Jack Loxton is currently starring as Albert Narracott in the West End production of War Horse at the New London Theatre.
He previously made his professional debut as Christopher Boone in The Curious Incident of the Dog in the Night-Time at the Apollo Theatre.
War Horse received its world premiere at the National Theatre in October 2007 before transferring to the West End. The production is directed by Marianne Elliott and Tom Morris. Based on a novel by Michael Morpurgo, War Horse has been seen by over 6 million people worldwide.
I recently spoke to Jack about what it was like to join War Horse last year, the secret to the show’s success and what it’s like to work with the incredible puppets night after night…
Had you seen the show before being cast as Albert?
Obviously because it’s so loved across the country it’s hard to get away from [laughs]! I saw it at college when I was about seventeen; it was Kit Harington playing Albert. I obviously knew the story and then there was the film and I had read the book so I knew it quite well.
So was Albert a role you had your eye on? Or was it more of a coincidence when the audition came around?
Yes – it’s a fantastic play to watch and it’s a fantastic story. Thinking back to when I was seventeen, to be part of it would have been a bit of a dream. After being in The Curious Incident of the Dog in the Night-Time the opportunity to be seen for Albert arose and I grabbed it with two hands.
Coming into a big, long-running show can sometimes be a little daunting. Were you able to put your own stamp on it?
I think it’s important when taking over a role to put your own stamp and your own mark on it, and I take that very seriously in rehearsal processes. I didn’t see the cast who were performing while we were rehearsing, it was a very organic rehearsal process and I just treated it like any other part. It’s important to make any part your own and personal to you because you only have your own experiences to base the character on. In terms of the pressure, working for the National Theatre or playing any part in a play which is well documented is always going to bring a bit of pressure. I think I kind of thrived under it, I really enjoyed it, it has been a great year!

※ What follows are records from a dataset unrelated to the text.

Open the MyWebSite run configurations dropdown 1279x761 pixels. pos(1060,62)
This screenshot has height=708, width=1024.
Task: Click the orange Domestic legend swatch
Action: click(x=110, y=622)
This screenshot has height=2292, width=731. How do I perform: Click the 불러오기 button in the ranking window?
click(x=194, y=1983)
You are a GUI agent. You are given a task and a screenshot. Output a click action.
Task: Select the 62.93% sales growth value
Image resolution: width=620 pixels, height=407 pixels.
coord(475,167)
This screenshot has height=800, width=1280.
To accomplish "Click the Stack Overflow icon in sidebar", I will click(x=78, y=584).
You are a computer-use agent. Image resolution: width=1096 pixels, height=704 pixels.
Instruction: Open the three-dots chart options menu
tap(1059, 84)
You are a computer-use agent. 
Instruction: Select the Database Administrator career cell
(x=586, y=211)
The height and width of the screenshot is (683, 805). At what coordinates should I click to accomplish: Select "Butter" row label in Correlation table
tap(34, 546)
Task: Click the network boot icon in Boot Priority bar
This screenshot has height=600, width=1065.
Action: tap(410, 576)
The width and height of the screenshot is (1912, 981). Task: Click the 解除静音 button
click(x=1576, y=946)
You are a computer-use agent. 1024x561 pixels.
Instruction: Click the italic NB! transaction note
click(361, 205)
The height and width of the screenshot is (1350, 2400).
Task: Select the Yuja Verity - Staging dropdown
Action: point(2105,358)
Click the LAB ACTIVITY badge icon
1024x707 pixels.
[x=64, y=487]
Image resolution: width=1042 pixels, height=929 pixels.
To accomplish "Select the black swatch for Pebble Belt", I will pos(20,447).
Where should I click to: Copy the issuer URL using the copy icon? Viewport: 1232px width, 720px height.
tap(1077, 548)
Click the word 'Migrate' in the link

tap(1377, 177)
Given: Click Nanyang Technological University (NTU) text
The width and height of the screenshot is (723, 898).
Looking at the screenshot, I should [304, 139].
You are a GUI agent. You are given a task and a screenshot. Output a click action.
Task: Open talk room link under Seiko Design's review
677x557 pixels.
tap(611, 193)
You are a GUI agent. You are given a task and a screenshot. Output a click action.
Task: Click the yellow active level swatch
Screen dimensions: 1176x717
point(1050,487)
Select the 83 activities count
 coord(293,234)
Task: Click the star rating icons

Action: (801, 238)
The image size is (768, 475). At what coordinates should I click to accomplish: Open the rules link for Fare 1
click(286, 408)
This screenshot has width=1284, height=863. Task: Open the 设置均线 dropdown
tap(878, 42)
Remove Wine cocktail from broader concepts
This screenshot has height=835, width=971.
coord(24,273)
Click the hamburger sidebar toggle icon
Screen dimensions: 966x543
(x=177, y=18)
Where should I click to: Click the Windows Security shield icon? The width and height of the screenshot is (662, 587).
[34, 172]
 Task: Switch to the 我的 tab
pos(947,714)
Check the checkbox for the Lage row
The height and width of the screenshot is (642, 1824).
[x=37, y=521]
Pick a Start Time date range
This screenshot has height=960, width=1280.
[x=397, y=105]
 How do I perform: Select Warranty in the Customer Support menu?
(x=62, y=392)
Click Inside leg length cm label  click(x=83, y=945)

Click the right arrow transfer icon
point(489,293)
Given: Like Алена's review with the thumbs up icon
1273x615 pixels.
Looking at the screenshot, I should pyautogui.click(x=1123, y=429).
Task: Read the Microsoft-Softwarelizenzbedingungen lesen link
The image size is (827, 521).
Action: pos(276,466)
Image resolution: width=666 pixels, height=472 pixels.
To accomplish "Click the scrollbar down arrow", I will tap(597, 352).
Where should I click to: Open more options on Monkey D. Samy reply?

War Horse is a very special show and at the moment it seems to be everywhere! What is its secret?
I think with any theatre, any telly or any film it’s all to do with the story, and I think War Horse tells such a powerful story that is so accessible to everyone. Any art or literature about any kind of wartime, or history for that matter, is unbelievably important in terms of education and understanding of the human condition. The story is so recognisable and accessible to different age groups and people from different backgrounds. It’s universal! The book is part of the school curriculum at the moment and I think that is testament to the story which we are privileged to retell.
The story is told in such a uniquely creative way – you really take the audience into the world of the play… it’s not something you see every day!
Totally – exactly, in terms of theatricality I think Marianne Elliott and Tom Morris have done an unbelievable job of staging such a fantastic story. It looks brilliant with all the design elements and all that kind of stuff. In terms of the puppetry, it’s such an usual trait which is kind of missed out in mainstream, commercial theatre – especially in the West End. It’s unbelievable to be in the auditorium, breathing the same air as Joey and Topthorn. Physically it’s such a fantastic sight to look on, it’s breathtaking! So the way this beautiful story is told is both original and mesmerising at the same time.
Coming into the show, what was it like to work with the puppets for the first time? The effect is incredible, but it must be quite hard to master at first?
It was definitely one of the challenges of the rehearsal process – ‘how do you as an actor communicate with what is essentially wood and a bit of aluminium?’. It’s testament to the puppeteers and their work, it’s so detailed and meticulously gone over and over. The actor onstage with the puppets and puppeteers is almost like an extra puppeteer because it’s our job to sell the true complete circle of them being real life horses. It was definitely a challenge and something I had to get used to, but over time you develop your own relationship with the puppet and the puppeteers which is like no other experience.
What is life like backstage in War Horse?
It’s an amazing company! Such a wealth of talent and wealth of individual personalities; it’s such a joy to be a part of. It’s really good fun!
Albert is such a huge role, how do you feel when you come offstage after a performance? It must be draining sometimes?
It differs, it’s a very tiring role but it’s also a very rewarding role and that makes it all worthwhile really! All the blood, sweat and tears [laughs].
We also obviously have to quickly mention Curious Incident. What is it like now to look back at your experience with the show? Christopher is another almighty role!
I look back on those months in Curious Incident with unbelievable fondness. It was another incredible story! I think playing Christopher Boone will always be one of the highlights of my career. It was my first professional job outside of drama school which was amazing. Looking back I just feel so privileged for those six months we had, and working with the National was such an amazing experience.
Interviewed by Andrew Tomlins (Editor)
War Horse is currently booking at the New London Theatre until Saturday 24th October 2015.